■ Source ■
Chinch Bugs

Chinch Bugs are only ¼ of an inch long, but they can cause a lot of damage to your lawn. Fortunately, identifying these pests and preventing them can be… well a cinch. Known as Chinch Lawn Injury, the effects of Chinch bug infestation on your lawn can range from wilted grass or discoloration to large yellow or brown patches and pieces of lawn becoming unrooted from the ground.

Get to Know Chinch Bugs

Chinch bugs are surface feeding insects. Very small and fast-moving , they tend to blend in with grass and scurry away when disturbed. Since they are hard to spot, the first signs of a Chinch bug issue can be lawn damage. There are actually 27 different species of Chinch bugs, but of those species there are four common types in the United States.

  1.   Common Chinch Bug
  2.   Hairy Chinch Bug
  3.   Southern Chinch Bug
  4.   Western Chinch Bug

Chinch bugs are active all growing season, from the spring through the fall. Prevalent across both the Northern and Southern climates, they are most common during the warmer, dry season. While they are most often reported as pests on St. Augustine grass, they can also infest centipede grass, zoysia grass, bahia grass, torpedo grass, pangola grass, and bermuda grass.

The Problem With Chinch Bugs

The main issue with Chinch bugs is they eat grass. When they feed on turfgrass, they emit a salivary secretion into the plant which then complicates the movement of water and nutrients throughout the plant. This is the reason that the grass wilts and becomes discolored.

■ Stated problem ■
Answer these questions using the text on Chinch bugs:
1. How long are Chinch bugs?
2. How many species of Chinch bugs exist?
3. Which grass are Chinch bugs most often reported as pests on?
Nothing in the listing is needed here.

■ Data extract ■
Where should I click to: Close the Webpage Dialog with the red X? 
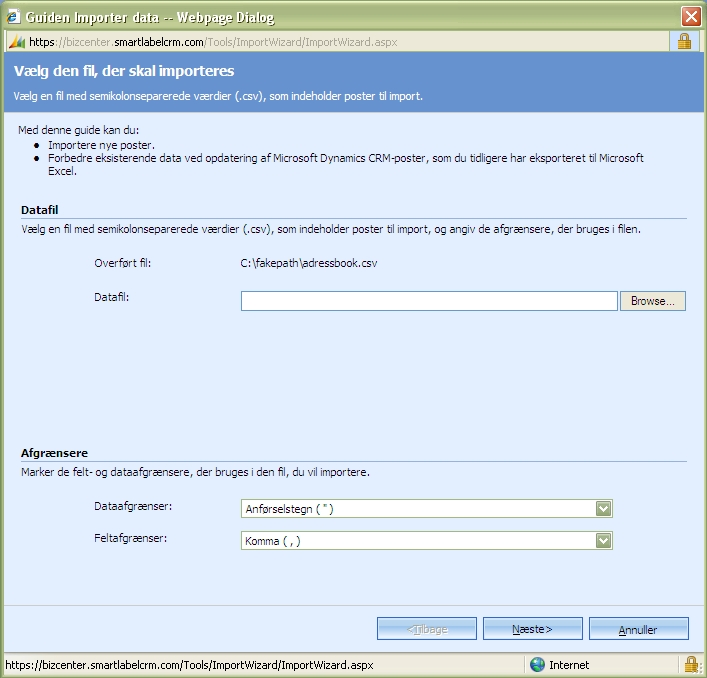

■ Answer to the problem ■
1. ¼ of an inch
2. 27
3. St. Augustine grass